## THE PROBLEM:
Turn the material below into a Markdown table with the columns Row and Text. Give each non-blank line its own row and number the rows in order.

--- begin ---

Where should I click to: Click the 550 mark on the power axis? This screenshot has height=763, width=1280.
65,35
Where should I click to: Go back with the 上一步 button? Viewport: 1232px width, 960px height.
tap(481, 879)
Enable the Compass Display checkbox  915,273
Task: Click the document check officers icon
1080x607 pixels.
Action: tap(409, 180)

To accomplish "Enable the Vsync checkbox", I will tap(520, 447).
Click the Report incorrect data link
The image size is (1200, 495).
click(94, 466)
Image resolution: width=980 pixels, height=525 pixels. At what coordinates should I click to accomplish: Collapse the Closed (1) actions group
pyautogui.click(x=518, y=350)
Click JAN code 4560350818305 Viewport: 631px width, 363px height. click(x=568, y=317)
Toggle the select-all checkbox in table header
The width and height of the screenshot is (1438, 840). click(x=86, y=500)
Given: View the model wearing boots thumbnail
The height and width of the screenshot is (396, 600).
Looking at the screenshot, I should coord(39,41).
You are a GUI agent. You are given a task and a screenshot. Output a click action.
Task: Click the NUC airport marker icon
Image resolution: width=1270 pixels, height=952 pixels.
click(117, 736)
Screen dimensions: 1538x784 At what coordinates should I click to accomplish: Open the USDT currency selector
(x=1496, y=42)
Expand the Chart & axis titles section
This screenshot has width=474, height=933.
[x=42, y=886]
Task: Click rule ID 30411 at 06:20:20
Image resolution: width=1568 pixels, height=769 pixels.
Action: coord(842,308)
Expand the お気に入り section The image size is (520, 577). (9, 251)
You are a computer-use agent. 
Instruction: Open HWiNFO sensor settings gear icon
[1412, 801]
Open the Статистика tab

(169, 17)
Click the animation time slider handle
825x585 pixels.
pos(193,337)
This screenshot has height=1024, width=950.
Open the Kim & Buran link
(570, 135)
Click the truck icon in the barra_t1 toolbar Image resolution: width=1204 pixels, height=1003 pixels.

--- end ---

## EXERCISE RESULT:
| Row | Text |
|---|---|
| 1 | Where should I click to: Click the 550 mark on the power axis? This screenshot has height=763, width=1280. |
| 2 | 65,35 |
| 3 | Where should I click to: Go back with the 上一步 button? Viewport: 1232px width, 960px height. |
| 4 | tap(481, 879) |
| 5 | Enable the Compass Display checkbox  915,273 |
| 6 | Task: Click the document check officers icon |
| 7 | 1080x607 pixels. |
| 8 | Action: tap(409, 180) |
| 9 | To accomplish "Enable the Vsync checkbox", I will tap(520, 447). |
| 10 | Click the Report incorrect data link |
| 11 | The image size is (1200, 495). |
| 12 | click(94, 466) |
| 13 | Image resolution: width=980 pixels, height=525 pixels. At what coordinates should I click to accomplish: Collapse the Closed (1) actions group |
| 14 | pyautogui.click(x=518, y=350) |
| 15 | Click JAN code 4560350818305 Viewport: 631px width, 363px height. click(x=568, y=317) |
| 16 | Toggle the select-all checkbox in table header |
| 17 | The width and height of the screenshot is (1438, 840). click(x=86, y=500) |
| 18 | Given: View the model wearing boots thumbnail |
| 19 | The height and width of the screenshot is (396, 600). |
| 20 | Looking at the screenshot, I should coord(39,41). |
| 21 | You are a GUI agent. You are given a task and a screenshot. Output a click action. |
| 22 | Task: Click the NUC airport marker icon |
| 23 | Image resolution: width=1270 pixels, height=952 pixels. |
| 24 | click(117, 736) |
| 25 | Screen dimensions: 1538x784 At what coordinates should I click to accomplish: Open the USDT currency selector |
| 26 | (x=1496, y=42) |
| 27 | Expand the Chart & axis titles section |
| 28 | This screenshot has width=474, height=933. |
| 29 | [x=42, y=886] |
| 30 | Task: Click rule ID 30411 at 06:20:20 |
| 31 | Image resolution: width=1568 pixels, height=769 pixels. |
| 32 | Action: coord(842,308) |
| 33 | Expand the お気に入り section The image size is (520, 577). (9, 251) |
| 34 | You are a computer-use agent.  |
| 35 | Instruction: Open HWiNFO sensor settings gear icon |
| 36 | [1412, 801] |
| 37 | Open the Статистика tab |
| 38 | (169, 17) |
| 39 | Click the animation time slider handle |
| 40 | 825x585 pixels. |
| 41 | pos(193,337) |
| 42 | This screenshot has height=1024, width=950. |
| 43 | Open the Kim & Buran link |
| 44 | (570, 135) |
| 45 | Click the truck icon in the barra_t1 toolbar Image resolution: width=1204 pixels, height=1003 pixels. |